Karamzin, le respect des points de vue est ici partagé :)
Je vois que dans ce genre de débat, c'est à mon sens une certaine idée du cinéma que chacun tente de définir. Je ne peux vous suivre quand vous écrivez que le cinéma de fiction est avant tout spectacle. Pour moi, c'est un mode d'expression artistique avec ses propres techniques et derrière chaque film, il y a un homme et un point de vue. Que ce soit les images contemporaines de Lanzmann, la reconstitution de Spielberg, les archives de Resnais, il y a mise en scène, choix, point de vue, discours, montage et dans les trois cas la construction d'une fiction au sens de récit, d'une dramaturgie. Pour moi un film est un film et je ne sais pas ce que serait une image "objective". Même une caméra de vidéo surveillance a un champ et donc un contre champ ou peut se loger ce que vous appelez le mensonge. Après c'est une question de sensibilité, d'intelligence, d'honnêteté, de talent.
Les citations de Styron et Weil sont intéressantes, mais ils oublient deux choses. la première c'est que l'art (élargissons le champ au-delà d'un sujet spécifique) peut rendre l'ennui, le banal, l'ordinaire, le trivial passionnant, c'est justement là qu'il dépasse le simple spectacle et provoque la réflexion. C'est Bergman par exemple. L'autre, c'est que si les cinéastes ont souvent abordé la Shoah, ce n'est pas forcément pour se confronter directement au mal (je crois même qu'ils essayent le plus souvent de l'aborder de biais). Le film de Spielberg est d'abord un film sur un choix moral (Schindler contre Goeth) et c'est peut être ce qu'on lui reproche. Pontecorvo voulait à la base rendre hommage à ses camarades disparus et son film est sur l'esprit de résistance, on peut multiplier les exemples. Peut être que filmer "le mal authentique" est effectivement impossible.
Je n'ai pas bien compris votre phrase sur Fuller. il a filmé Falkenau, en vrai, puis il l'a fictionné dans "The big red one". Ce n'était en rien impossible. Avait-il un autre projet ?
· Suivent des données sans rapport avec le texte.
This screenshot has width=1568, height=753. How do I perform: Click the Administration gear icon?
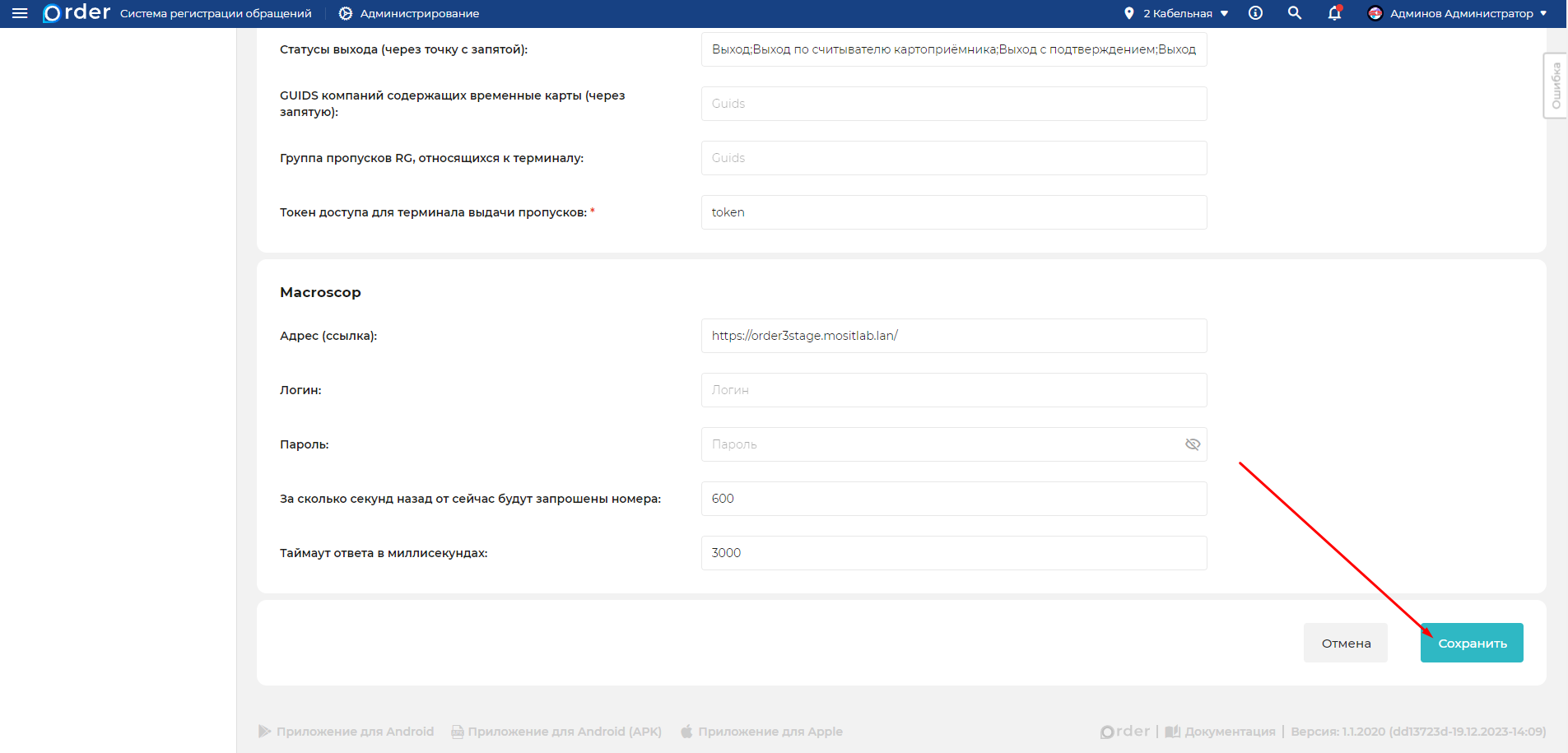point(346,13)
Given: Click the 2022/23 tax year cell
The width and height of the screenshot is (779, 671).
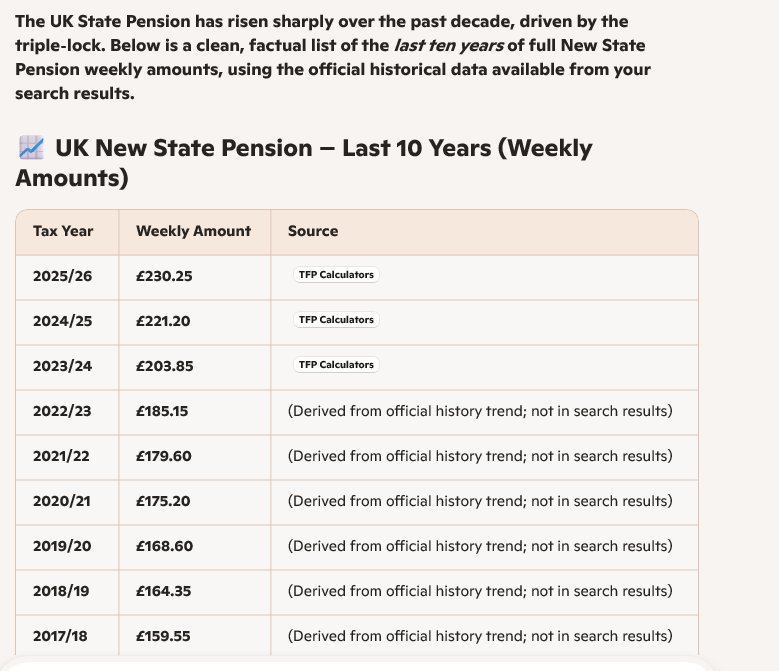Looking at the screenshot, I should click(61, 411).
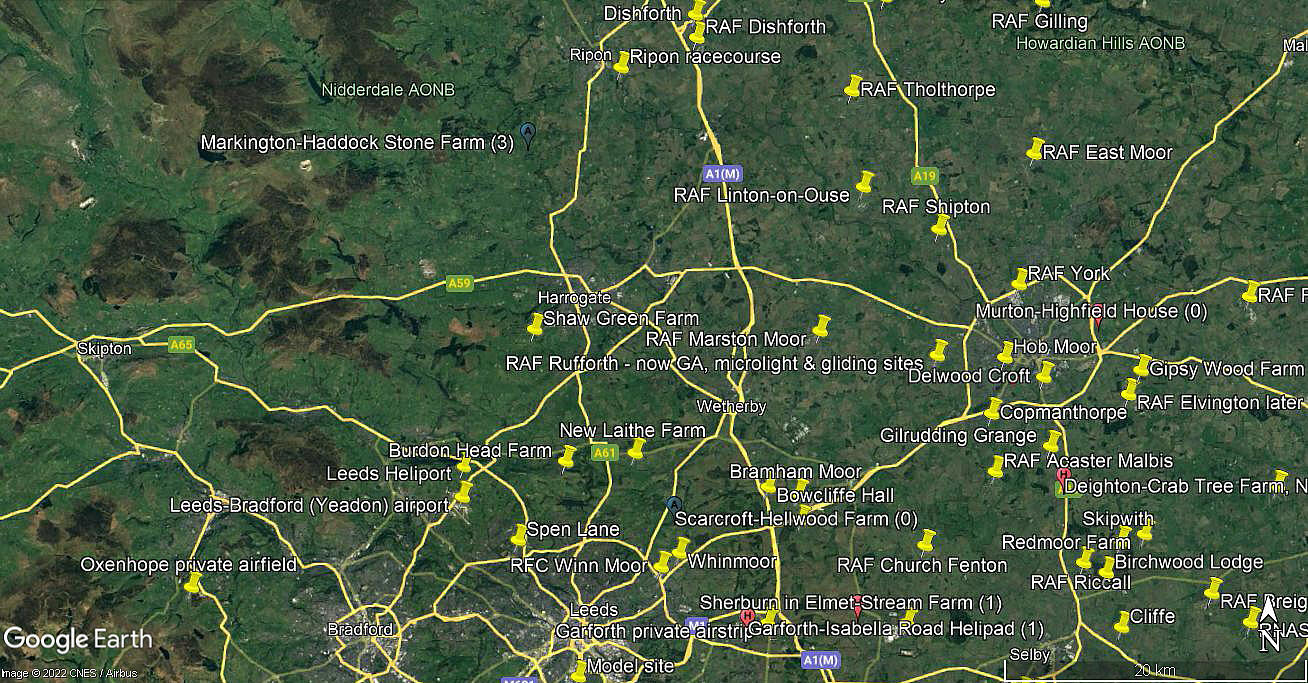Select the RAF East Moor pushpin
The width and height of the screenshot is (1308, 683).
coord(1035,150)
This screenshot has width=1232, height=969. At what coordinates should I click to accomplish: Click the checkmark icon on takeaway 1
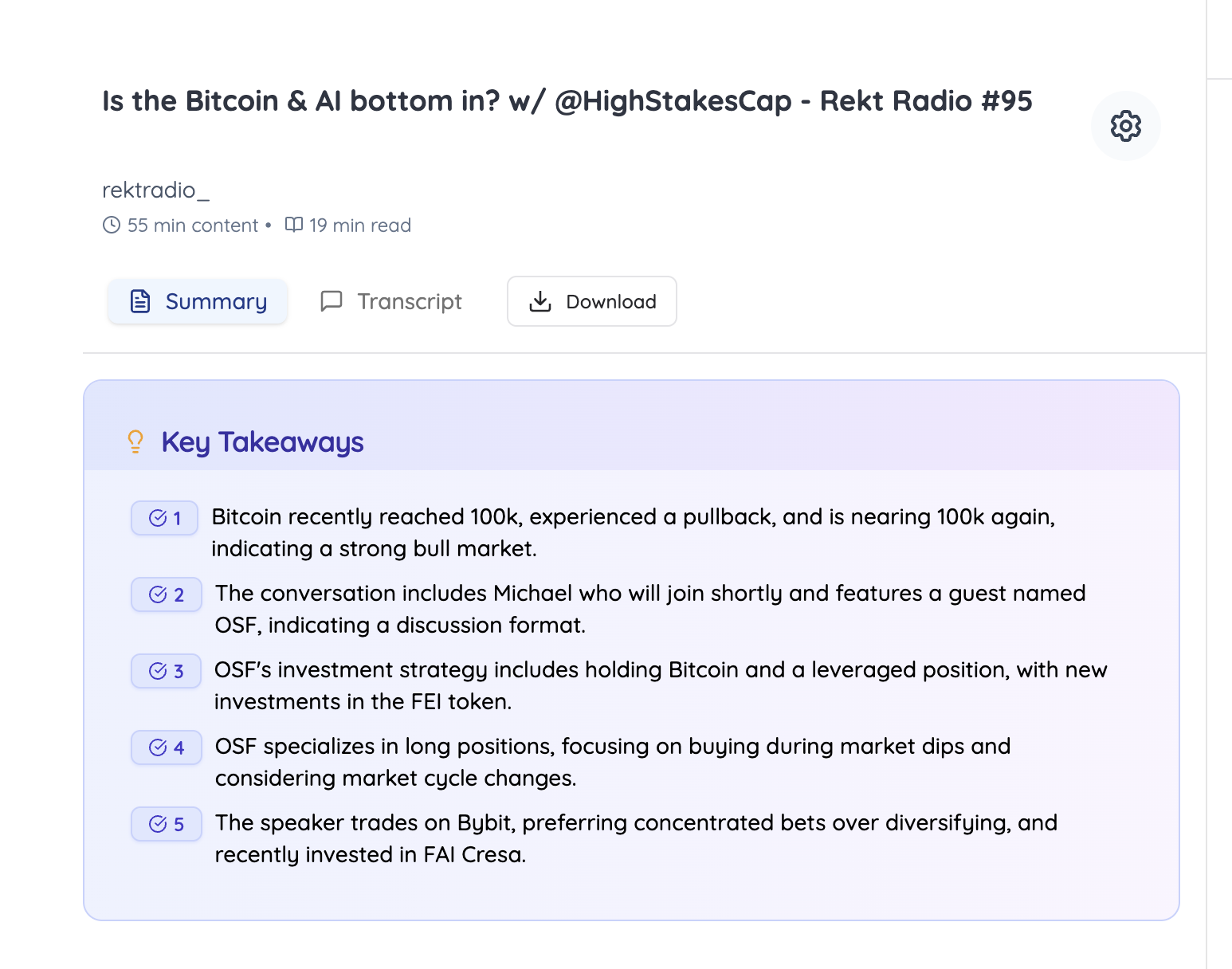pyautogui.click(x=156, y=517)
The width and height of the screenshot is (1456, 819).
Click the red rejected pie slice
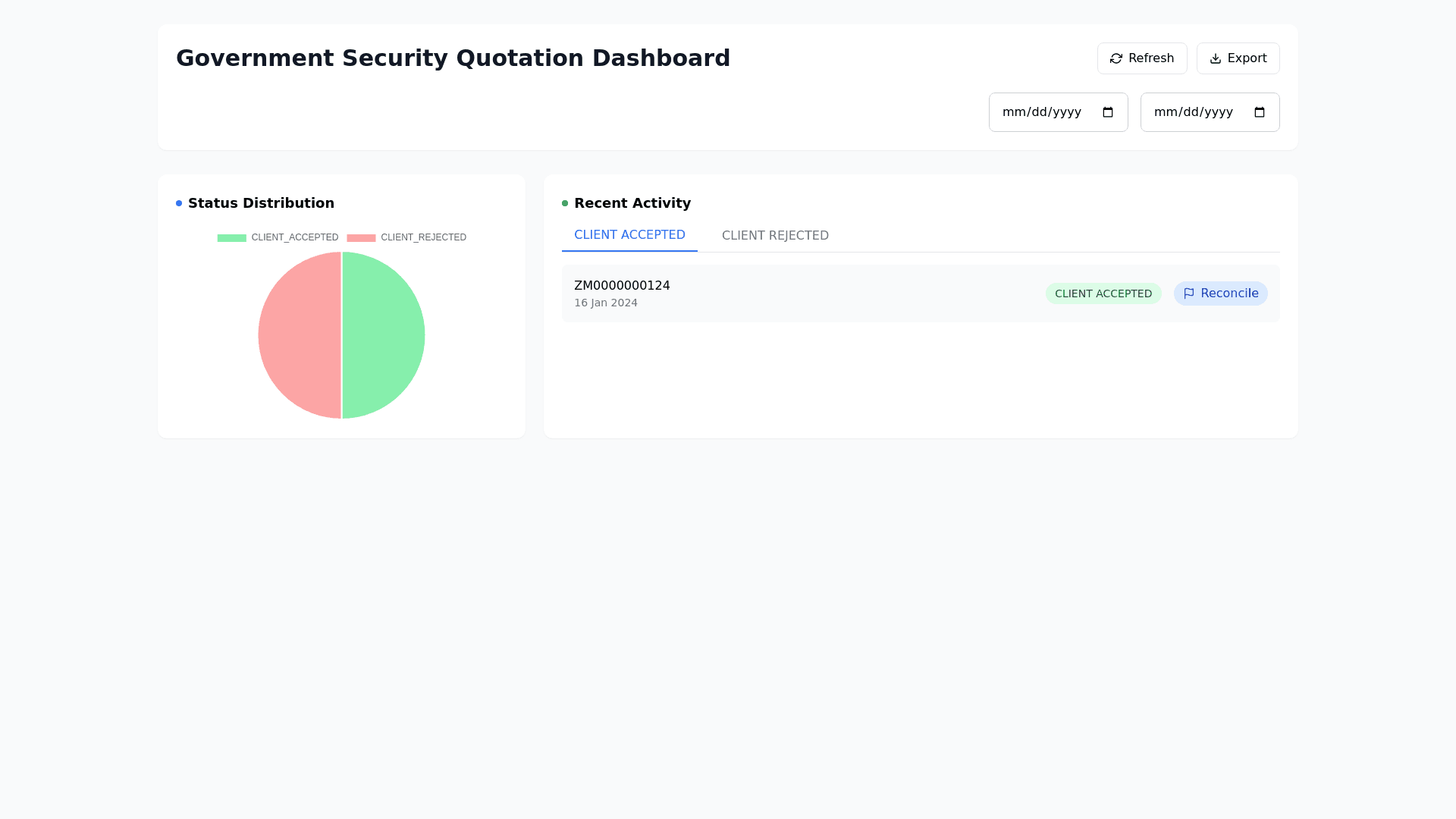pyautogui.click(x=300, y=335)
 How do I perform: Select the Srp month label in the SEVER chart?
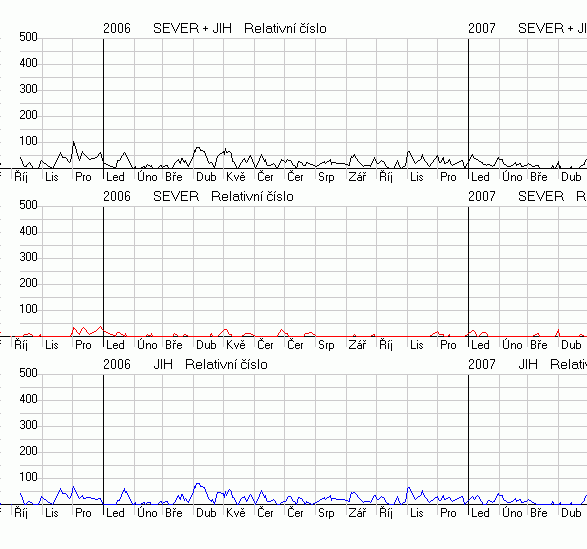pyautogui.click(x=326, y=345)
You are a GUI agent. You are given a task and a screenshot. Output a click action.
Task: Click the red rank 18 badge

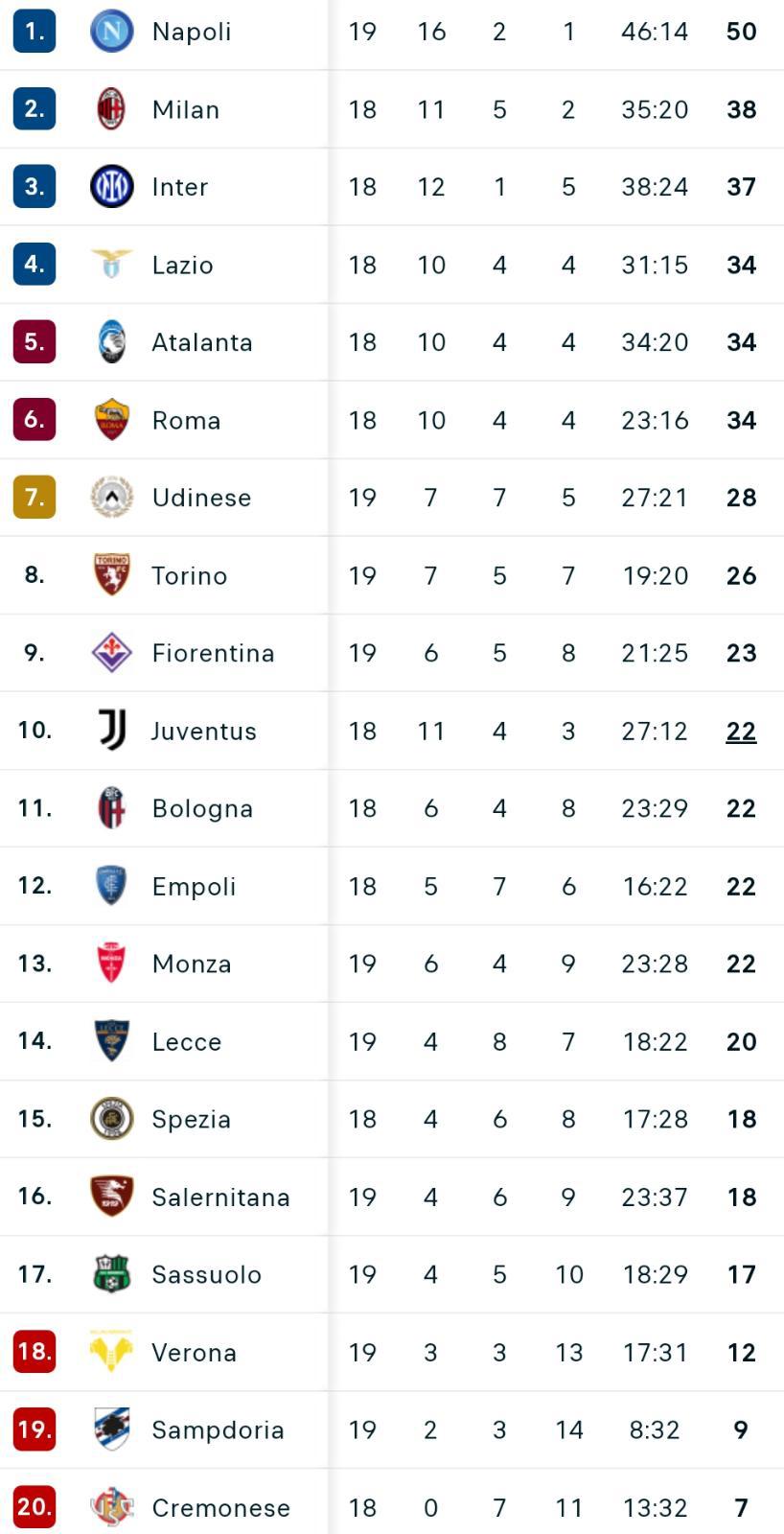[35, 1352]
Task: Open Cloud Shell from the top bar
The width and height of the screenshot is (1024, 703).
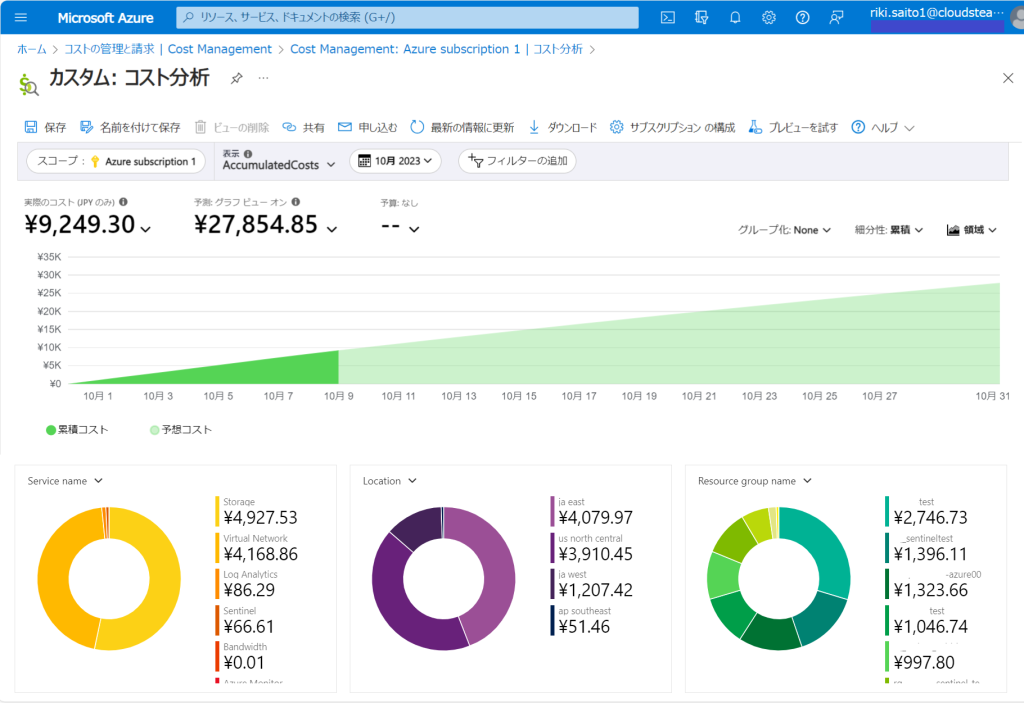Action: coord(667,16)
Je pense également que ceux qui abordent le sujet par la fiction ne désirent pas le traiter par le biais du Mal. Cette recherche se fait ailleurs, dans d'autres genres, dans les films de serial killer par exemple. Pour la Shoah, les fictions s'appuient, pour l'instant, essentiellement sur des témoignages de survivants (je rappelle que Etre sans destin est scénarisé par Kertesz lui-même et que celui-ci revendique chaque plan du film), ce qui protège quand même un minimum du spectaculaire et de la banalisation. Avec le temps, on verra...
Sinon, il va sans dire, Karamzin, que je partage ton point de vue sur ce qui fait la force et la grandeur du Shoah de Lanzmann.